Meeting of the Parliament 15 November 2018
I would like to thank the many organisations that have provided briefings for this afternoon’s debate. I, too, am glad to discuss the systemic change that we need, so that people can live more active, healthier lives. I am also glad to see a range of amendments that present different but complementary ideas, to help us achieve that.
It is fair to say that a real challenge confronts us. The proportion of people in Scotland who meet guidelines for physical activity has not much changed since 2012. Just about two thirds of us manage moderate levels of physical activity for two and a half hours a week. Although the overall proportion of adults who are overweight or obese appears not to have increased since 2008, there has not been the positive reduction that we all want.
Over the past decade, we have certainly learned that public health messages that are focused on individual behaviours tend to fail—and to fail people on lower incomes in particular, as David Stewart stressed. They can also cause unintended harm by stigmatising some behaviours and some bodies.

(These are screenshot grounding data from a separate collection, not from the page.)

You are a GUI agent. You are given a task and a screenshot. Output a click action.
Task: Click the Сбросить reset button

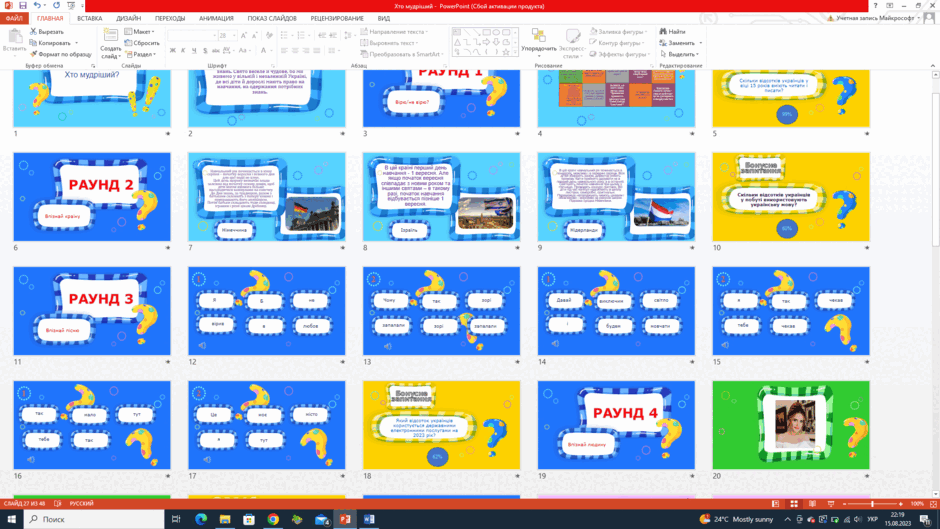(x=142, y=43)
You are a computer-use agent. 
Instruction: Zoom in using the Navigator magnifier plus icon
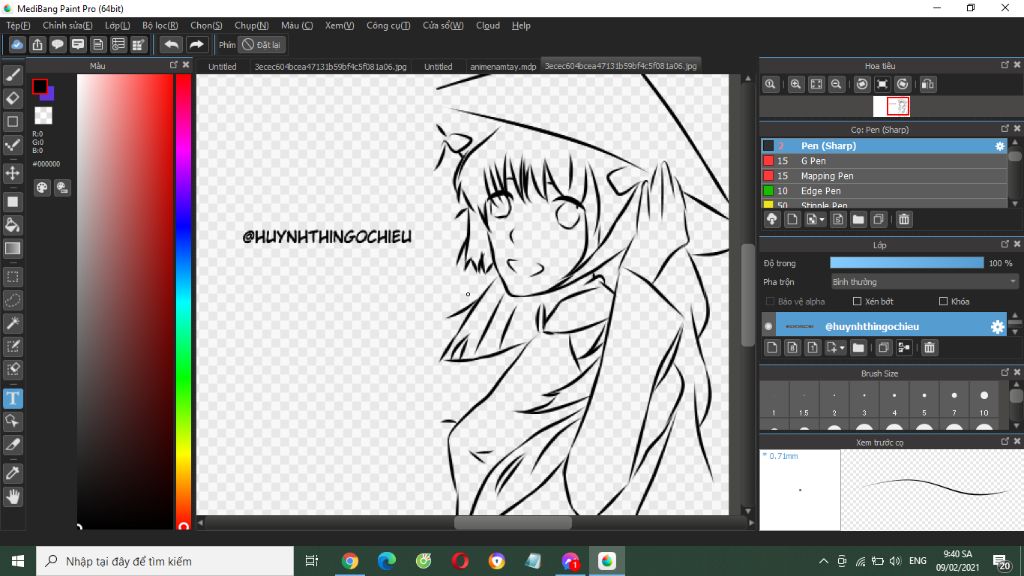pyautogui.click(x=796, y=85)
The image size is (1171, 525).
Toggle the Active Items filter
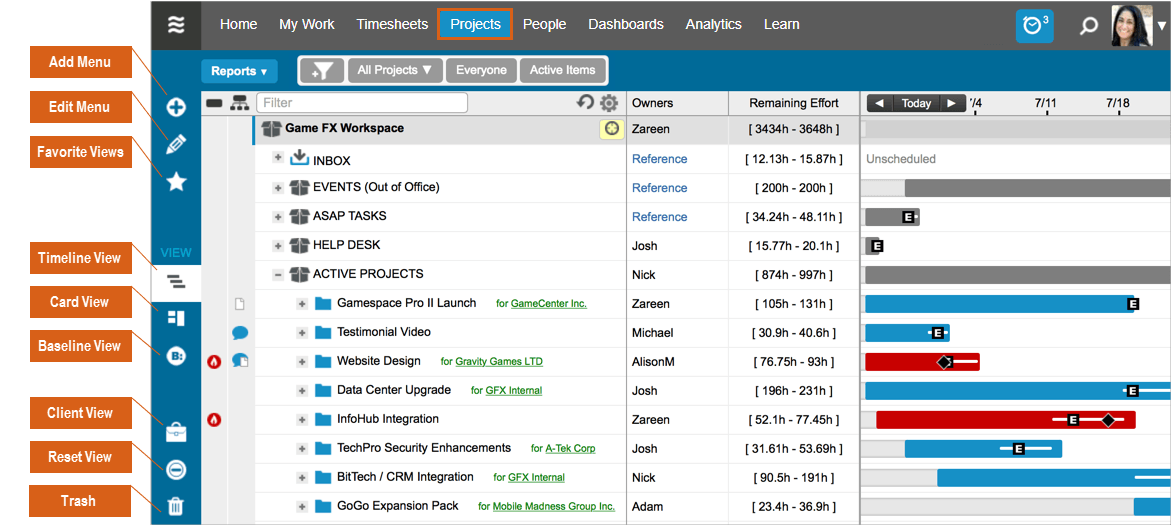click(x=562, y=70)
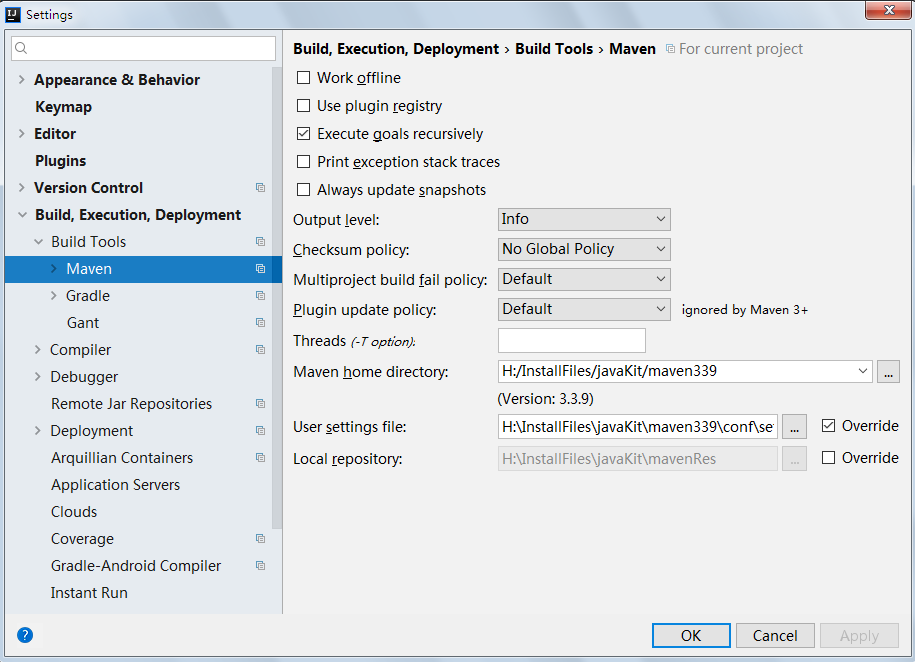Click the browse button for Maven home directory
The height and width of the screenshot is (662, 915).
tap(888, 371)
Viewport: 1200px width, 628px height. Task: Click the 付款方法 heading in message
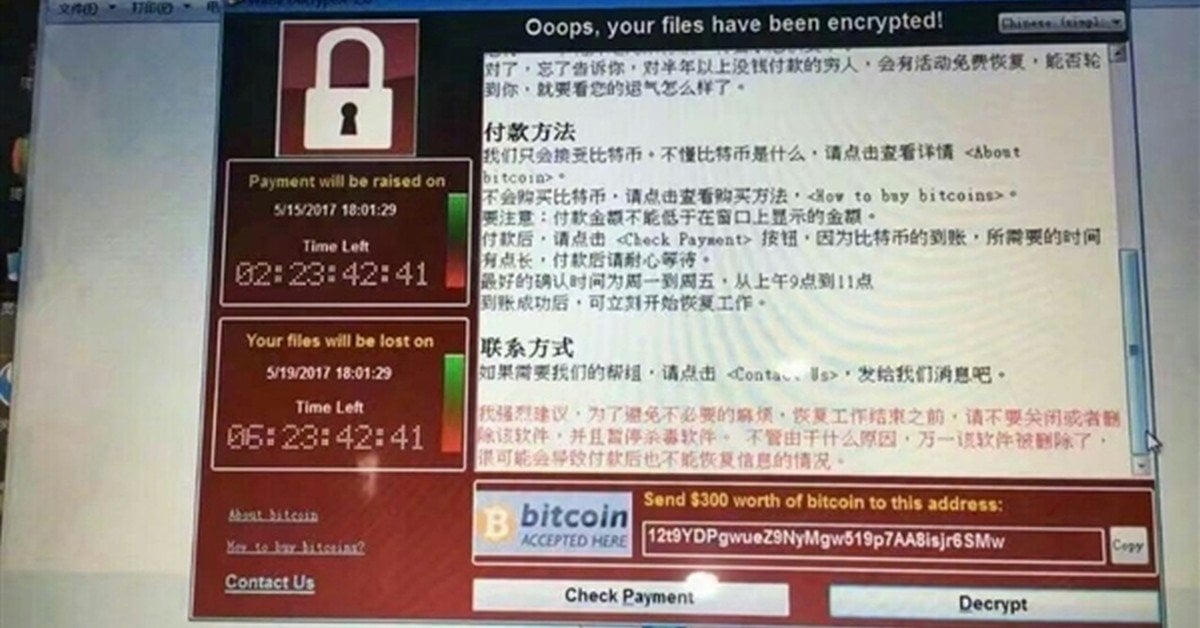(x=530, y=132)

When discussing the social determinants of health, Professor Michael Marmot often reminds us of the alternative health messages that we could be giving people. Instead of telling people to follow a balanced diet and to keep active, we might advise them not to be poor, and if they cannot avoid that, then to try
“not to be too poor for long”,
and not to
“live in a deprived area”,
or
“work in a stressful, low-paid manual job.”
That kind of parody indicates just how much of our health is determined by factors that we, as individuals, can do little to control. Yet, in 2018, we are a long way from seeing public health campaigns on our trains and buses announcing that poverty is a risk factor for poor health.